L'arrêt n° 13615 déposé le 8 avril 2025 par la VI Section pénale de la Cour de Cassation marque un nouveau point d'ancrage en matière de faux dans les actes, abordant la question – loin d'être théorique – de la nature juridique des conventions stipulées par des sujets publics et des responsabilités pénales y afférentes. Le cas, qui voyait l'agent public F. D. V. inculpé, offre l'occasion de réfléchir à une frontière souvent débattue : quand un document peut-il être qualifié d'« acte public » au sens de l'art. 479 c.p. ?
La Cour d'Appel de L'Aquila avait condamné le fonctionnaire pour faux idéologique, estimant que la convention qu'il avait préparée, non conforme à la volonté de l'organe compétent, devait être assimilée à un acte public.

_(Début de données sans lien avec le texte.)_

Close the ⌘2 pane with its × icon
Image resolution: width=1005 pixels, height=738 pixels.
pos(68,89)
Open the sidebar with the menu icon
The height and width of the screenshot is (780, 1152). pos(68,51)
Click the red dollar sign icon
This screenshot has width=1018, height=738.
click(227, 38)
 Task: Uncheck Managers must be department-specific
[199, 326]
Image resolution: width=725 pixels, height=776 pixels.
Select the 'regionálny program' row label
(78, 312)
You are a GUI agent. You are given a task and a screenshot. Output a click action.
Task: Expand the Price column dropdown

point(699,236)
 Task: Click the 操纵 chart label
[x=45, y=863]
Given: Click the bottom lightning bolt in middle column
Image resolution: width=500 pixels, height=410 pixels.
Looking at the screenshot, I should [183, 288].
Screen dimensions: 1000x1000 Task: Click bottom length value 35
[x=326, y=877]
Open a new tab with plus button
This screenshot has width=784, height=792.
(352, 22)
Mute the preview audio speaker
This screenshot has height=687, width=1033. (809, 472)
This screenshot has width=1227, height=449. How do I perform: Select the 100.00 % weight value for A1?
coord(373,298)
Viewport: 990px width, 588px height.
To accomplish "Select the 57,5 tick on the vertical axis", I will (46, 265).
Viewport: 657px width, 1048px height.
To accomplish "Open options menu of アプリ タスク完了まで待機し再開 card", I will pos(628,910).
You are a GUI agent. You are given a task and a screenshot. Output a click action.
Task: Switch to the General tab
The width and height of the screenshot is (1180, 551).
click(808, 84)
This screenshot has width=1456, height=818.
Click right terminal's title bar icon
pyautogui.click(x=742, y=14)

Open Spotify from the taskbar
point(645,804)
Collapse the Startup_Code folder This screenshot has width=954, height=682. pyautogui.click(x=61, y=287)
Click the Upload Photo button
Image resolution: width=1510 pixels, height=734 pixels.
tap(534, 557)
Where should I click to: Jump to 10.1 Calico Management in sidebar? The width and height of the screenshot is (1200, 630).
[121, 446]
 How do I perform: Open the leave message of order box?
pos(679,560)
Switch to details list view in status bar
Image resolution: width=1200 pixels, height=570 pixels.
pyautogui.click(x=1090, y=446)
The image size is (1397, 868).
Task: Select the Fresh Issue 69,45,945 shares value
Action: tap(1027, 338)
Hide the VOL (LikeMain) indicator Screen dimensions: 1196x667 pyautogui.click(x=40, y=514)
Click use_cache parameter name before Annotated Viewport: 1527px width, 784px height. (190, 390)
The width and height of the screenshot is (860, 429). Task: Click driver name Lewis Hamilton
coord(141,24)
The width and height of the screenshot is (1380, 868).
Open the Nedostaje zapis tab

La Cassation, accueillant le pourvoi, a en revanche annulé sans renvoi la décision de second degré, reconnaissant l'inexistence du délit.
N'intègre pas le délit de faux idéologique, prévu par l'art. 479 du code pénal, la conduite du fonctionnaire qui rédige délibérément le contenu d'une convention d'une manière divergente de la volonté de l'organe institutionnellement chargé d'en définir les contenus, étant donné que la convention n'a pas la nature d'acte public, c'est-à-dire de document destiné à attester ne serait-ce que les prémisses factuelles d'un acte, mais d'accord entre parties publiques, ou entre une partie publique et une partie privée, pour la réglementation d'aspects d'intérêt commun.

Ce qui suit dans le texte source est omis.